Département de la défense, de la protection de la population et des sports

Liquidé

Wortlaut

Le Conseil fédéral est chargé de répondre aux questions suivantes :

1. Par qui la décision de modifier le nom de la Bibliothèque militaire fédérale (BM) a-t-elle été prise, quand et sur quelle base légale ? Quelle est la nouvelle dénomination de la BM et quand entrera-t-elle en vigueur ?

2. Est-il vrai que la nouvelle dénomination ne contiendra plus les termes de "Bibliothèque militaire fédérale" et, dans l'affirmative, pourquoi ?

3. Après la fusion des bibliothèques des départements civils, quelle sera la part, en chiffres absolus et en pourcentage, de leurs fonds et de leur personnel dans la nouvelle bibliothèque réunie ?

4. Les termes pertinents de "Bibliothèque militaire" pourraient-ils être conservés dans la nouvelle dénomination, afin d'éviter de désorienter les utilisateurs, les chercheurs et les institutions suisses et étrangers ?

5. Un nom civil et militaire combiné, comme "Bibliothèque fédérale - Bibliothèque militaire" serait-il envisageable pour désigner cette bibliothèque publique qui fait partie de l'administration fédérale ?

Begründung

Le projet transversal (PT) no 8 de la réforme de l'administration fédérale, qui a démarré en 2006, a pour objectif de fusionner la quarantaine de bibliothèques (parfois petites) des offices fédéraux faisant partie des six départements civils de l'administration fédérale avec la BM, à laquelle est confiée la direction de l'ensemble. Conformément à la décision du Conseil fédéral du 3 mai 2006, les bibliothèques de l'administration sont désormais gérées par le DDPS. La BM devient ainsi une bibliothèque administrative civile et militaire de la Confédération.

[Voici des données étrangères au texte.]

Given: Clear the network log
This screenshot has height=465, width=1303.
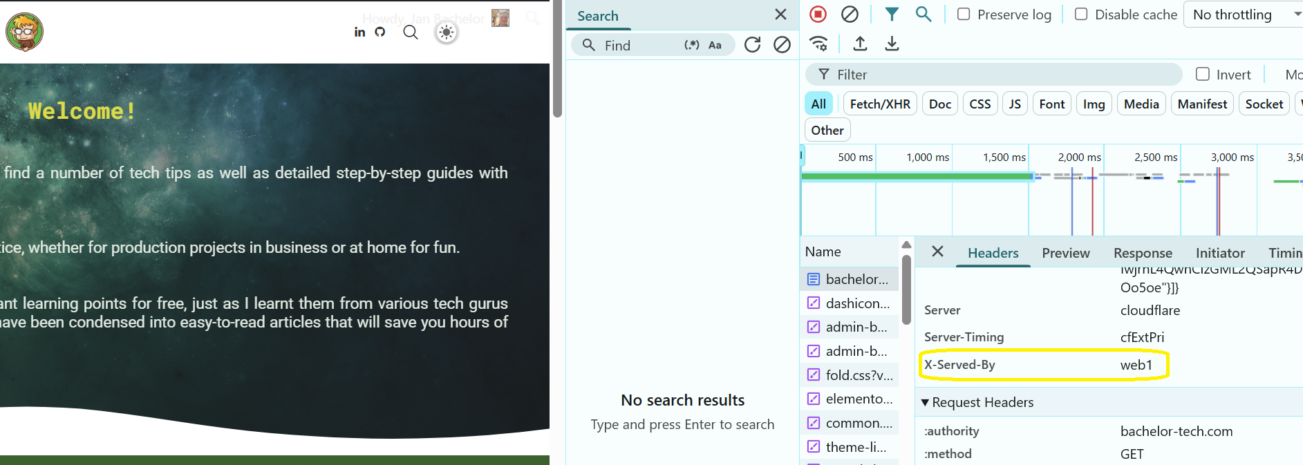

Que l'élargissement des tâches entraîne un changement de nom ou une adaptation de celui-ci semble parfaitement judicieux, mais comme les fonds civils ne vont vraisemblablement pas l'emporter sur les fonds militaires, la dénomination d'un service reposant sur une tradition de plus de 150 ans devrait conserver le terme de "militaire". L'abandon d'une "marque" de réputation mondiale risque d'être mal compris, et pourrait même porter atteinte au renom de l'institution.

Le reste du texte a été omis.